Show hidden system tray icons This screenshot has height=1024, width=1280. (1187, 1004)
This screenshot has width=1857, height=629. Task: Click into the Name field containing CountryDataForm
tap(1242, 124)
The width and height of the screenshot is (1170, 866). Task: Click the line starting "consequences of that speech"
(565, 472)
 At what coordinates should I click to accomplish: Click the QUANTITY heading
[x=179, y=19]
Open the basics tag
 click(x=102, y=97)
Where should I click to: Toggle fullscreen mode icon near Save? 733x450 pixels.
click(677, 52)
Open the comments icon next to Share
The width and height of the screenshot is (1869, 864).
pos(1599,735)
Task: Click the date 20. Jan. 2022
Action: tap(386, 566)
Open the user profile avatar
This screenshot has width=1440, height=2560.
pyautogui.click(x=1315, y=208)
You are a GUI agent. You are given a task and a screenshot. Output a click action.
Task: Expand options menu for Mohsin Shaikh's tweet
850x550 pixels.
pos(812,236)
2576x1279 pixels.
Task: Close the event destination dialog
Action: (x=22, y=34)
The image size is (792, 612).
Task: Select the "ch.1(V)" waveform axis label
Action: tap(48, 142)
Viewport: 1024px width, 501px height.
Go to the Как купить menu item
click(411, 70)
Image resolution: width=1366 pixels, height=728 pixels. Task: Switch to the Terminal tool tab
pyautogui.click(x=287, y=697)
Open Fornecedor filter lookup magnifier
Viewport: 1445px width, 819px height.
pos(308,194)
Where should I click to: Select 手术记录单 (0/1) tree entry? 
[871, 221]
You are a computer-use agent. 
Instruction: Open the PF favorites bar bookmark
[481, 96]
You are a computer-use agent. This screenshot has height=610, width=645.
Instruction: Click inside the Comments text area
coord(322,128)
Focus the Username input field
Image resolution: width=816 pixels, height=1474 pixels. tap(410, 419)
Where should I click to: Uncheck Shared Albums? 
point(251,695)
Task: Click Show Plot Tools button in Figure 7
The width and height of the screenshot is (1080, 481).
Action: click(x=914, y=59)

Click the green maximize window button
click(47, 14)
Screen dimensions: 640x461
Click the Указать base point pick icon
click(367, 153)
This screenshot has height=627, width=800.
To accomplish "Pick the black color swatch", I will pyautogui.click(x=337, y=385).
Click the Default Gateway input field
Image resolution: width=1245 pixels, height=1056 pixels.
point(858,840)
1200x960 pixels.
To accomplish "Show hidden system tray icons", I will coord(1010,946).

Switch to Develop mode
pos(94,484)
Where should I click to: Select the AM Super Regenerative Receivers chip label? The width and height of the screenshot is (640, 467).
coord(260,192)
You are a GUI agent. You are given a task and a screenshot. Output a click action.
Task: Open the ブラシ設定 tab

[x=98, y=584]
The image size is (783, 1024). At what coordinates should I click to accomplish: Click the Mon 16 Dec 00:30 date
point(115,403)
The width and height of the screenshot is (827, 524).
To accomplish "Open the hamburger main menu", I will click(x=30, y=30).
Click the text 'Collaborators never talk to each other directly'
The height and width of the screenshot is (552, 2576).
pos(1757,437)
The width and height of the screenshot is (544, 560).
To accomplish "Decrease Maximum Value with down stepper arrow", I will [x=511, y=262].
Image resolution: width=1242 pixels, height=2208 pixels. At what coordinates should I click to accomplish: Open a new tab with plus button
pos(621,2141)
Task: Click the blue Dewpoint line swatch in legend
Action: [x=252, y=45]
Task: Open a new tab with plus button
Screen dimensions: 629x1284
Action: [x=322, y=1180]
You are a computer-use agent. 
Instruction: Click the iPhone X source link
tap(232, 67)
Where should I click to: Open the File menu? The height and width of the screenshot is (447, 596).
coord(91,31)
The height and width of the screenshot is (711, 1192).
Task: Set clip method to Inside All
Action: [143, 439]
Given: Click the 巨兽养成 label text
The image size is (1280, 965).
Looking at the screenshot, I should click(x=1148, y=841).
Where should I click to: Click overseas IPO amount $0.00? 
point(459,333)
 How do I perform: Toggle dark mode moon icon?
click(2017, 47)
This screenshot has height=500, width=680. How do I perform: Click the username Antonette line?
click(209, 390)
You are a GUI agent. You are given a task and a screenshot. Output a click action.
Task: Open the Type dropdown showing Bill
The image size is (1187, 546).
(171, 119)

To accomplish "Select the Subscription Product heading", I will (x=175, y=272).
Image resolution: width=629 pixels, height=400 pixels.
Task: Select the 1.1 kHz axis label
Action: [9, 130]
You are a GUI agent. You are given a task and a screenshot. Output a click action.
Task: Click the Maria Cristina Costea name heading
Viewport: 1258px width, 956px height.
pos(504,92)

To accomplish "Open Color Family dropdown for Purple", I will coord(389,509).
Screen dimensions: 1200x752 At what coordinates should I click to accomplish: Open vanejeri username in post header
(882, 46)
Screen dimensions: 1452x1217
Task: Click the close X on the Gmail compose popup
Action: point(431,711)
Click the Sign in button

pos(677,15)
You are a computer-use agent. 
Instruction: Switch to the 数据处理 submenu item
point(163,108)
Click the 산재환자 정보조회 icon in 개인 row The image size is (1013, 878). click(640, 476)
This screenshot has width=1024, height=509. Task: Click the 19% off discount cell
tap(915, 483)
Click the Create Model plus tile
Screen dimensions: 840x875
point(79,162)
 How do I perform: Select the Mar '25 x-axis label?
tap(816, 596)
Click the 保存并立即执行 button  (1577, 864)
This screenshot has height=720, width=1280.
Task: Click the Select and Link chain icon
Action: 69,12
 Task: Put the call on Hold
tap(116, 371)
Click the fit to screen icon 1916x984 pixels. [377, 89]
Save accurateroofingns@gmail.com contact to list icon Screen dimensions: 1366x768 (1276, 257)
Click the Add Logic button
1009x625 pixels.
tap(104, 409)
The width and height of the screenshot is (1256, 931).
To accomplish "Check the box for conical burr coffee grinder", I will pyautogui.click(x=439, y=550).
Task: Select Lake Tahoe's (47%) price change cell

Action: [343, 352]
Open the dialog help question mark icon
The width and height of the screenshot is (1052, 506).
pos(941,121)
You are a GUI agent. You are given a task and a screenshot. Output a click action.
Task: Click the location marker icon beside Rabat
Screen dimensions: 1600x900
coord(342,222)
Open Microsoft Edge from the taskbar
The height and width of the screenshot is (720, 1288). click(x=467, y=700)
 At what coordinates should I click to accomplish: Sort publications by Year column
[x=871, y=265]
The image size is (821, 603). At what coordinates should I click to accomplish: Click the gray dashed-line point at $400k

YOUR GOAL: Search the lines above for the string "hidden", then show every one that has it.

RESULT:
Show hidden system tray icons This screenshot has height=1024, width=1280. (1187, 1004)
To accomplish "Show hidden system tray icons", I will coord(1010,946).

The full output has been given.